Entries on locating words and elements:
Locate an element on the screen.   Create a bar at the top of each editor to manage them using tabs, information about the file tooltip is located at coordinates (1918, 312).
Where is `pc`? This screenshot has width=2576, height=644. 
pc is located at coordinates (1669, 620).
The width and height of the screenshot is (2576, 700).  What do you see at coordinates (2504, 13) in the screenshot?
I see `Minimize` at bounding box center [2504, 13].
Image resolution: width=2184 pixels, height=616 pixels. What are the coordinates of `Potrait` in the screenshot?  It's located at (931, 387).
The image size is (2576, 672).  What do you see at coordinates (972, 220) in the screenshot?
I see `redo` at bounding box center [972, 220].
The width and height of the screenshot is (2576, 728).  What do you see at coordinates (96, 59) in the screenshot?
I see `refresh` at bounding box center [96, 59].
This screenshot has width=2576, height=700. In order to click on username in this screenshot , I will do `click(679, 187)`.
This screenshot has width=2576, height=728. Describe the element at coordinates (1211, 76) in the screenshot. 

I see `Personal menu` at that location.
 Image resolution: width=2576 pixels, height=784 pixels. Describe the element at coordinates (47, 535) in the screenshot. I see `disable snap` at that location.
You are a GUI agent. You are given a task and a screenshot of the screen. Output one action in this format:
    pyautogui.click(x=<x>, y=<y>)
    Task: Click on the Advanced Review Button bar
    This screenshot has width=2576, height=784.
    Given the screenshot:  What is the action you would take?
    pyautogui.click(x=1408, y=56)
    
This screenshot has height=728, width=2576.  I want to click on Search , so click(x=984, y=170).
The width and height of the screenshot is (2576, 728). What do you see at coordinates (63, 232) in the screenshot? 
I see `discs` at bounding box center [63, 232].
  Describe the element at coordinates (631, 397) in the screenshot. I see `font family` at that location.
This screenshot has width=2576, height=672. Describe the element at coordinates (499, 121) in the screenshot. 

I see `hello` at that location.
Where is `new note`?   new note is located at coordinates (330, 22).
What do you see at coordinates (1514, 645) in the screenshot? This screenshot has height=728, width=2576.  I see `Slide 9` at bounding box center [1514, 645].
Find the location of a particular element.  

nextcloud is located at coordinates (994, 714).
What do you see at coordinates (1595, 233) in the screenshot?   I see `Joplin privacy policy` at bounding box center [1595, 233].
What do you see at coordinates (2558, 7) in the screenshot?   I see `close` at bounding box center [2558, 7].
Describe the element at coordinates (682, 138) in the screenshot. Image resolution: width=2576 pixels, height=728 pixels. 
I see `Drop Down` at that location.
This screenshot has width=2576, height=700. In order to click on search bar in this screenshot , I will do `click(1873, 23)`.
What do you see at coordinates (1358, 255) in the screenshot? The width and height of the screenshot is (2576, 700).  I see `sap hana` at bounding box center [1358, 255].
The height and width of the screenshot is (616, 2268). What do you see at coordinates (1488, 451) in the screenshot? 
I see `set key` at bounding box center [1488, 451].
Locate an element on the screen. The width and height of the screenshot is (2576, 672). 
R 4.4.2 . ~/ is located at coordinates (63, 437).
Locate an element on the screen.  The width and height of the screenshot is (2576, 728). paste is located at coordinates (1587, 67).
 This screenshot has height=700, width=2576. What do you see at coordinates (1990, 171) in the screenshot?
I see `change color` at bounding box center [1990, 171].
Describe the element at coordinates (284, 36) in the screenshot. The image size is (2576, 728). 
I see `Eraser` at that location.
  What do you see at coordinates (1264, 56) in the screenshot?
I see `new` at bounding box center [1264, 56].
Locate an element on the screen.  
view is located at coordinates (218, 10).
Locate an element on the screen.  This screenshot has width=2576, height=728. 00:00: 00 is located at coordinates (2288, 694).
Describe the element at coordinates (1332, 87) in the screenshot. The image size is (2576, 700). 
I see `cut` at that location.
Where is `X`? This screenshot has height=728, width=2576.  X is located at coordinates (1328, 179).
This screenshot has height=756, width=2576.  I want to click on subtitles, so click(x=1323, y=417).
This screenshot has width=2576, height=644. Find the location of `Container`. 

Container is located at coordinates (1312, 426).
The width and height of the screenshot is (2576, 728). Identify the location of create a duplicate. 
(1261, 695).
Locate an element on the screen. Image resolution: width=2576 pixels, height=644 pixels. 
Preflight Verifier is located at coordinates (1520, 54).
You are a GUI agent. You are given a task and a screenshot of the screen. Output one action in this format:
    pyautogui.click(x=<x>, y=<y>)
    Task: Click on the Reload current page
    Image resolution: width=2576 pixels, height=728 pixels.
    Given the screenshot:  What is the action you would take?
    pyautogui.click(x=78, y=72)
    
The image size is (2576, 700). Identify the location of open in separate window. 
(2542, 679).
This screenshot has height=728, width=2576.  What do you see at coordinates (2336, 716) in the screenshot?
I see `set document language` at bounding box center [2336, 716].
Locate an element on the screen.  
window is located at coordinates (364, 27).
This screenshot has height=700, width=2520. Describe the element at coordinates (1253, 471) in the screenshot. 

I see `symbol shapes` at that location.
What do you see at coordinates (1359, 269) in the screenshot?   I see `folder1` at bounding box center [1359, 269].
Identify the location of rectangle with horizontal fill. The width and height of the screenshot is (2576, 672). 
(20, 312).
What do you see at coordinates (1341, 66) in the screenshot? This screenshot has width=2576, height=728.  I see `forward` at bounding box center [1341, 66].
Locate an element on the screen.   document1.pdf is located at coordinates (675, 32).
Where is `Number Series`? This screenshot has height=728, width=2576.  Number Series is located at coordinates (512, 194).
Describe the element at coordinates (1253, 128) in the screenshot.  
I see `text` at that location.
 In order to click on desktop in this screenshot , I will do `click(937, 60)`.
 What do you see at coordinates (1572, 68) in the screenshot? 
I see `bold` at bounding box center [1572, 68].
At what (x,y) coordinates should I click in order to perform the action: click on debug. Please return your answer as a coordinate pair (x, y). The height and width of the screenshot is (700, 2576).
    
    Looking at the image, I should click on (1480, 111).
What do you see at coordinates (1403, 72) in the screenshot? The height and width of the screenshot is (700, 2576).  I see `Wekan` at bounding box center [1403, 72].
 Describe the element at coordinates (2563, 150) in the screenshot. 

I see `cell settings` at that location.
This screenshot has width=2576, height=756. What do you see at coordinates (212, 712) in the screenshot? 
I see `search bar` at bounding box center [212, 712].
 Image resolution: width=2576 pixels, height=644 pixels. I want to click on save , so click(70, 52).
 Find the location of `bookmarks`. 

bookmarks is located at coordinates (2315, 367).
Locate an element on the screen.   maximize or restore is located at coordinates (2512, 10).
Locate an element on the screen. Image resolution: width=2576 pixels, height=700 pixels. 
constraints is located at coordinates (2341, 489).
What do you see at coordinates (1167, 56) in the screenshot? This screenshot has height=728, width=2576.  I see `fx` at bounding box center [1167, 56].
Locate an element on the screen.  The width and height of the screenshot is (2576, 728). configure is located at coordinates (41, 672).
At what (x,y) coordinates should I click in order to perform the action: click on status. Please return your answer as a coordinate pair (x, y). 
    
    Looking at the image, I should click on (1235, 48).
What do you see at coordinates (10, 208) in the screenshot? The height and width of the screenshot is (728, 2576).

Directions for this task:
Reproduce every one of these lines word for word, with nothing changed.

Worked solution:
Locate an element on the screen.   Create a bar at the top of each editor to manage them using tabs, information about the file tooltip is located at coordinates (1918, 312).
Where is `pc`? This screenshot has width=2576, height=644. 
pc is located at coordinates (1669, 620).
The width and height of the screenshot is (2576, 700).  What do you see at coordinates (2504, 13) in the screenshot?
I see `Minimize` at bounding box center [2504, 13].
Image resolution: width=2184 pixels, height=616 pixels. What are the coordinates of `Potrait` in the screenshot?  It's located at (931, 387).
The image size is (2576, 672).  What do you see at coordinates (972, 220) in the screenshot?
I see `redo` at bounding box center [972, 220].
The width and height of the screenshot is (2576, 728).  What do you see at coordinates (96, 59) in the screenshot?
I see `refresh` at bounding box center [96, 59].
This screenshot has width=2576, height=700. In order to click on username in this screenshot , I will do `click(679, 187)`.
This screenshot has width=2576, height=728. Describe the element at coordinates (1211, 76) in the screenshot. 

I see `Personal menu` at that location.
 Image resolution: width=2576 pixels, height=784 pixels. Describe the element at coordinates (47, 535) in the screenshot. I see `disable snap` at that location.
You are a GUI agent. You are given a task and a screenshot of the screen. Output one action in this format:
    pyautogui.click(x=<x>, y=<y>)
    Task: Click on the Advanced Review Button bar
    This screenshot has width=2576, height=784.
    Given the screenshot:  What is the action you would take?
    pyautogui.click(x=1408, y=56)
    
This screenshot has height=728, width=2576.  I want to click on Search , so click(x=984, y=170).
The width and height of the screenshot is (2576, 728). What do you see at coordinates (63, 232) in the screenshot? 
I see `discs` at bounding box center [63, 232].
  Describe the element at coordinates (631, 397) in the screenshot. I see `font family` at that location.
This screenshot has width=2576, height=672. Describe the element at coordinates (499, 121) in the screenshot. 

I see `hello` at that location.
Where is `new note`?   new note is located at coordinates (330, 22).
What do you see at coordinates (1514, 645) in the screenshot? This screenshot has height=728, width=2576.  I see `Slide 9` at bounding box center [1514, 645].
Find the location of a particular element.  

nextcloud is located at coordinates (994, 714).
What do you see at coordinates (1595, 233) in the screenshot?   I see `Joplin privacy policy` at bounding box center [1595, 233].
What do you see at coordinates (2558, 7) in the screenshot?   I see `close` at bounding box center [2558, 7].
Describe the element at coordinates (682, 138) in the screenshot. Image resolution: width=2576 pixels, height=728 pixels. 
I see `Drop Down` at that location.
This screenshot has width=2576, height=700. In order to click on search bar in this screenshot , I will do `click(1873, 23)`.
What do you see at coordinates (1358, 255) in the screenshot? The width and height of the screenshot is (2576, 700).  I see `sap hana` at bounding box center [1358, 255].
The height and width of the screenshot is (616, 2268). What do you see at coordinates (1488, 451) in the screenshot? 
I see `set key` at bounding box center [1488, 451].
Locate an element on the screen. The width and height of the screenshot is (2576, 672). 
R 4.4.2 . ~/ is located at coordinates (63, 437).
Locate an element on the screen.  The width and height of the screenshot is (2576, 728). paste is located at coordinates (1587, 67).
 This screenshot has height=700, width=2576. What do you see at coordinates (1990, 171) in the screenshot?
I see `change color` at bounding box center [1990, 171].
Describe the element at coordinates (284, 36) in the screenshot. The image size is (2576, 728). 
I see `Eraser` at that location.
  What do you see at coordinates (1264, 56) in the screenshot?
I see `new` at bounding box center [1264, 56].
Locate an element on the screen.  
view is located at coordinates (218, 10).
Locate an element on the screen.  This screenshot has width=2576, height=728. 00:00: 00 is located at coordinates (2288, 694).
Describe the element at coordinates (1332, 87) in the screenshot. The image size is (2576, 700). 
I see `cut` at that location.
Where is `X`? This screenshot has height=728, width=2576.  X is located at coordinates (1328, 179).
This screenshot has height=756, width=2576.  I want to click on subtitles, so click(x=1323, y=417).
This screenshot has width=2576, height=644. Find the location of `Container`. 

Container is located at coordinates (1312, 426).
The width and height of the screenshot is (2576, 728). Identify the location of create a duplicate. 
(1261, 695).
Locate an element on the screen. Image resolution: width=2576 pixels, height=644 pixels. 
Preflight Verifier is located at coordinates (1520, 54).
You are a GUI agent. You are given a task and a screenshot of the screen. Output one action in this format:
    pyautogui.click(x=<x>, y=<y>)
    Task: Click on the Reload current page
    Image resolution: width=2576 pixels, height=728 pixels.
    Given the screenshot:  What is the action you would take?
    pyautogui.click(x=78, y=72)
    
The image size is (2576, 700). Identify the location of open in separate window. 
(2542, 679).
This screenshot has height=728, width=2576.  What do you see at coordinates (2336, 716) in the screenshot?
I see `set document language` at bounding box center [2336, 716].
Locate an element on the screen.  
window is located at coordinates (364, 27).
This screenshot has height=700, width=2520. Describe the element at coordinates (1253, 471) in the screenshot. 

I see `symbol shapes` at that location.
What do you see at coordinates (1359, 269) in the screenshot?   I see `folder1` at bounding box center [1359, 269].
Identify the location of rectangle with horizontal fill. The width and height of the screenshot is (2576, 672). 
(20, 312).
What do you see at coordinates (1341, 66) in the screenshot? This screenshot has width=2576, height=728.  I see `forward` at bounding box center [1341, 66].
Locate an element on the screen.   document1.pdf is located at coordinates (675, 32).
Where is `Number Series`? This screenshot has height=728, width=2576.  Number Series is located at coordinates (512, 194).
Describe the element at coordinates (1253, 128) in the screenshot.  
I see `text` at that location.
 In order to click on desktop in this screenshot , I will do `click(937, 60)`.
 What do you see at coordinates (1572, 68) in the screenshot? 
I see `bold` at bounding box center [1572, 68].
At what (x,y) coordinates should I click in order to perform the action: click on debug. Please return your answer as a coordinate pair (x, y). The height and width of the screenshot is (700, 2576).
    
    Looking at the image, I should click on (1480, 111).
What do you see at coordinates (1403, 72) in the screenshot? The height and width of the screenshot is (700, 2576).  I see `Wekan` at bounding box center [1403, 72].
 Describe the element at coordinates (2563, 150) in the screenshot. 

I see `cell settings` at that location.
This screenshot has width=2576, height=756. What do you see at coordinates (212, 712) in the screenshot? 
I see `search bar` at bounding box center [212, 712].
 Image resolution: width=2576 pixels, height=644 pixels. I want to click on save , so click(70, 52).
 Find the location of `bookmarks`. 

bookmarks is located at coordinates (2315, 367).
Locate an element on the screen.   maximize or restore is located at coordinates (2512, 10).
Locate an element on the screen. Image resolution: width=2576 pixels, height=700 pixels. 
constraints is located at coordinates (2341, 489).
What do you see at coordinates (1167, 56) in the screenshot? This screenshot has height=728, width=2576.  I see `fx` at bounding box center [1167, 56].
Locate an element on the screen.  The width and height of the screenshot is (2576, 728). configure is located at coordinates (41, 672).
At what (x,y) coordinates should I click in order to perform the action: click on status. Please return your answer as a coordinate pair (x, y). 
    
    Looking at the image, I should click on (1235, 48).
What do you see at coordinates (10, 208) in the screenshot? The height and width of the screenshot is (728, 2576).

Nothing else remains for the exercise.